**Provided passage:**
— start —
We first became involved with Star Trek very tangentially. Cryptic Studios was looking around at various investment opportunities in the second half of 2007. We were working on Champions and were trying to decide our next steps. We happened to strike up a conversation with Francisco Partners; a great bunch of guys who introduced us to Perpetual. We’d of course heard of Perpetual and both of its projects (STO and Gods & Heroes). As MMO fans, we were looking forward to playing both games. People from both companies visited one another and showed off technology and development. Believe it or not, it’s pretty common to do this; the game industry is very congenial.
That’s about where things stood as 2007 came to a close. Our president, Michael Lewis, kept in touch with the folks at Perpetual because it never hurts to keep the lines of communication open, and we had let them know that if the Star Trek license ever happened to come free, we’d be interested. Many of us are big Star Trek fans, and a few I’d say are even proud to call themselves Trekkers.
— end —
**Provided material:**
— start —
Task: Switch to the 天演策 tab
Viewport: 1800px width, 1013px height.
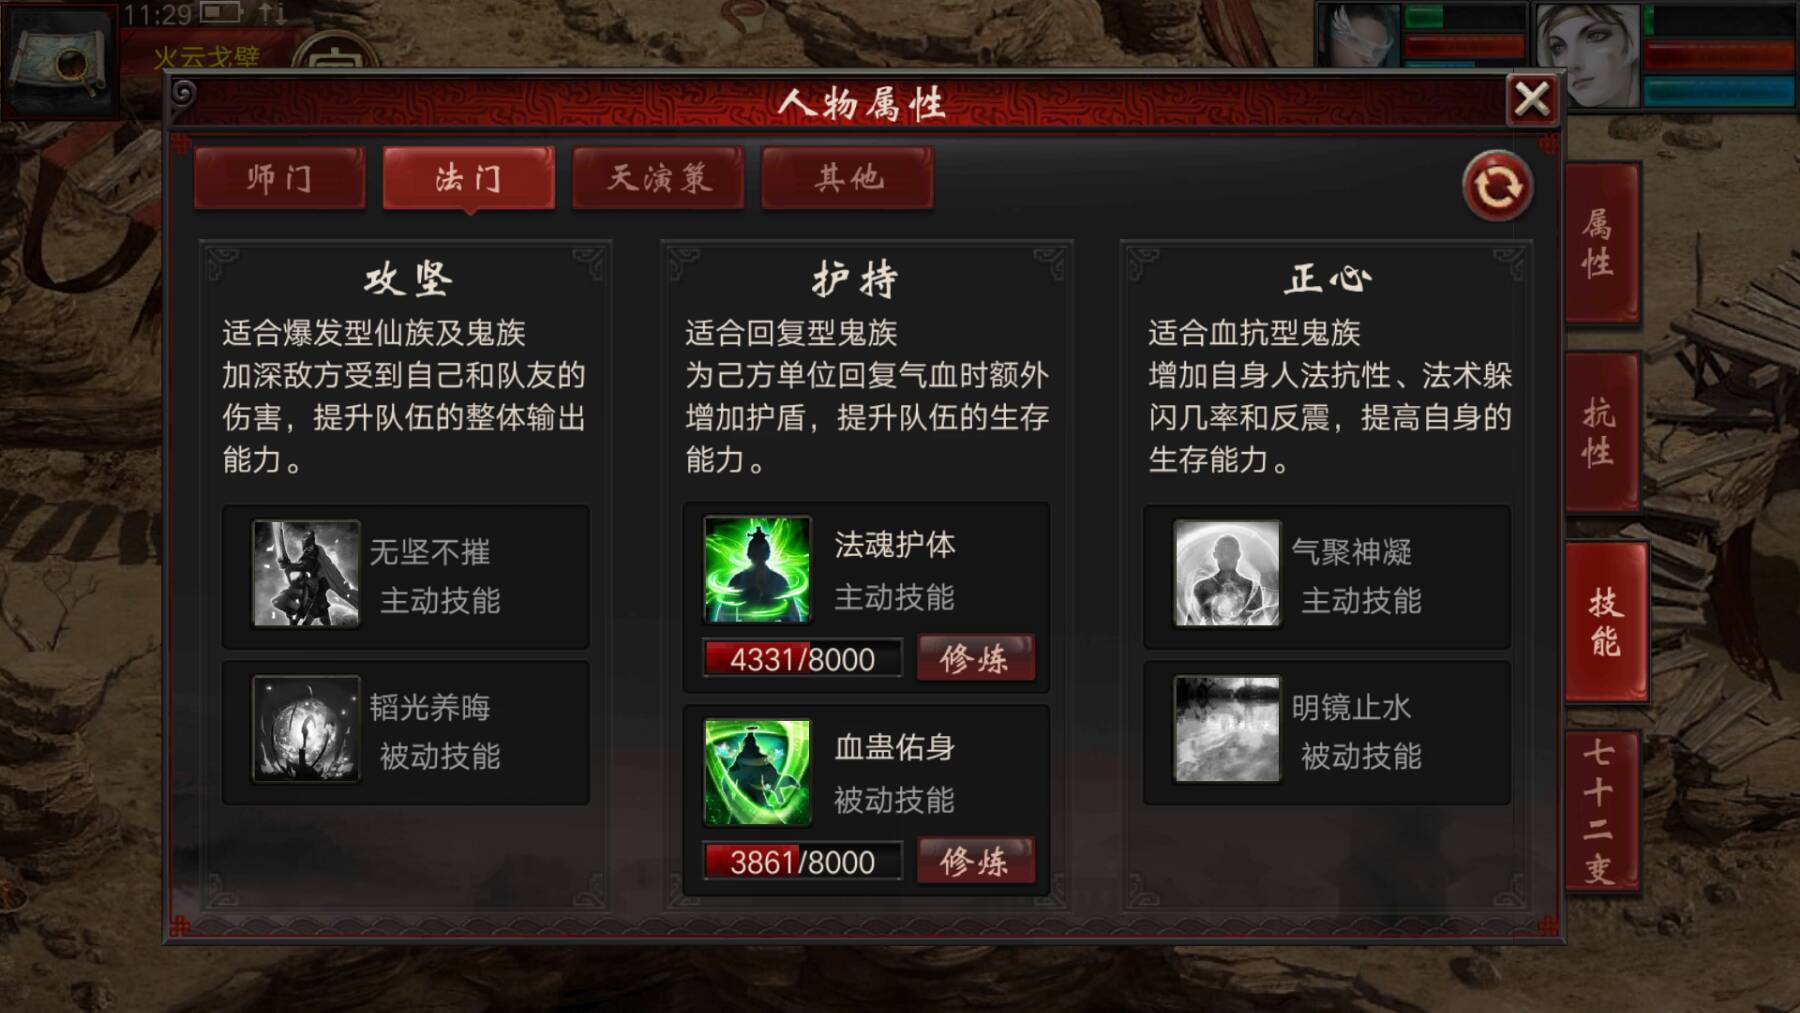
— end —
**Things to do:**
a - In the passage about Cryptic Studios and Star Trek, who introduced Cryptic Studios to Perpetual?
b - Repeat the part of the passage about Cryptic Studios and Star Trek starting with "We first became" and going on through "is very congenial.".
c - Write the next part of the passage about Cryptic Studios and Star Trek, picking up after its final sentence.
The lines above were taken from a different source than the passage.

**Replies:**
a - Francisco Partners introduced Cryptic Studios to Perpetual.

b -
We first became involved with Star Trek very tangentially. Cryptic Studios was looking around at various investment opportunities in the second half of 2007. We were working on Champions and were trying to decide our next steps. We happened to strike up a conversation with Francisco Partners; a great bunch of guys who introduced us to Perpetual. We’d of course heard of Perpetual and both of its projects (STO and Gods & Heroes). As MMO fans, we were looking forward to playing both games. People from both companies visited one another and showed off technology and development. Believe it or not, it’s pretty common to do this; the game industry is very congenial.

c -
Businesswise, there are very, very few IPs that fit the MMO genre better than Star Trek. It isn’t about a single story or narrative – it’s about a galactic community and how it interacts. Star Trek is a vast world teeming with interesting places and cool creatures. There’s mystery … and conflict. Historically, Trek hadn’t fared well in the video game world, so I think some people wrongly devalued the IP. In our minds, no game had really done justice to Star Trek. Plus, we already heard the rumblings of the forthcoming movie, so we knew interest in Star Trek was going to rise.
I’m not privy to what went on at Perpetual, other than what I have heard third-hand or read on the Internet. I had seen what they’d done in Star Trek, but that was about it. In early 2008, Perpetual decided to sell the license to us. Naturally, we were thrilled, but before we could finalize the deal there were a ton of hoops to jump through.
Unfortunately, it was a pretty open secret (at least online) that something was going on. Several web sites lamented the fact that no one would say anything, and we felt really bad about that. We wanted to let the fans know, but we couldn’t announce anything until everything had been signed.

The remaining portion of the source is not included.